And Jobs Are Going to Boom in the Shale Patch

Good morning; here's what the Oilman has for you today:

  • Jobs Boom for the Oil Patch

  • Sanction Shock: EU Remains Russia’s Biggest Oil Buyer

  • Tweet of the Day

Jobs Boom for the Shale Patch

The U.S. shale oil industry is about to experience a jobs boom as production grows faster, Rystad Energy has forecast.

In more good news, wages in the industry will also keep climbing, rising by 2.5% and 7.2% this year and in 2024.

Bad news for employers, good news for employees

Shale oil drillers have been complaining about rising costs for months now.

One area of rising costs is labor, as a tight market pushes wages higher and higher.

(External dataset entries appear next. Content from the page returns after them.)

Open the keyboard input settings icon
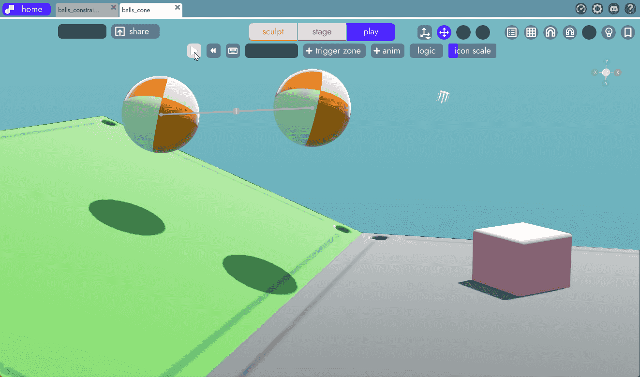Screen dimensions: 640x377 (233, 51)
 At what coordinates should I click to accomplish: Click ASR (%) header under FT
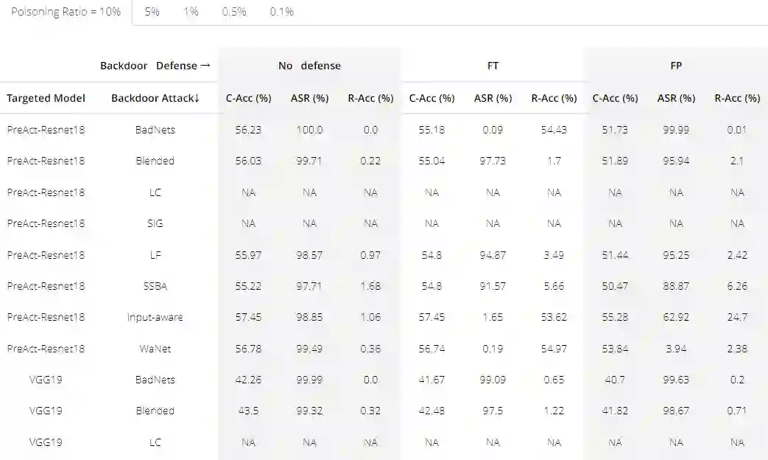click(493, 98)
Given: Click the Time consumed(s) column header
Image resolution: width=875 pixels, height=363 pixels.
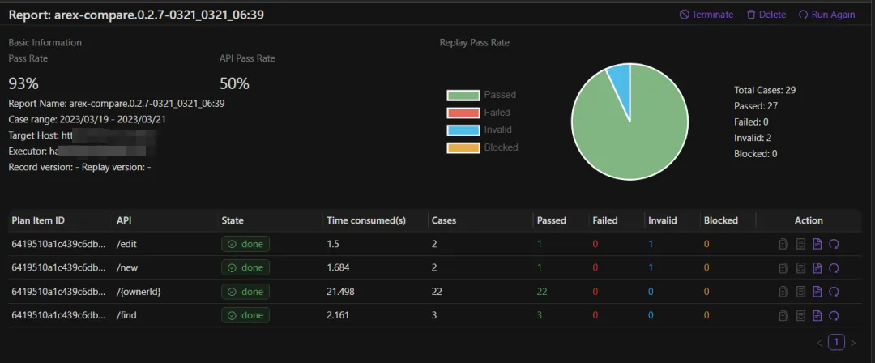Looking at the screenshot, I should [366, 220].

Oil prices are going up as well, thanks to OPEC and China.

So, what’s to complain about?

Well, prices are lower than they were last year when they pushed wages across the shale patch up by an average of 9%.

But you can’t have everything, so maybe employers should stop complaining about costs and start worrying about the long term.

You think this market is tight? You ain’t seen nothing yet.

The number of college graduates picking an oil industry-related major are plummeting.

Various activists are busy discouraging students from pursuing degrees such as petroleum engineering because, of course, oil and gas are evil.

Meanwhile, the workforce in the industry is aging because that’s the natural order of things.

And this means that a talent shortage is coming, and it’s coming fast.

When that happens, the current wage growth in the shale patch will seem like a bargain discount.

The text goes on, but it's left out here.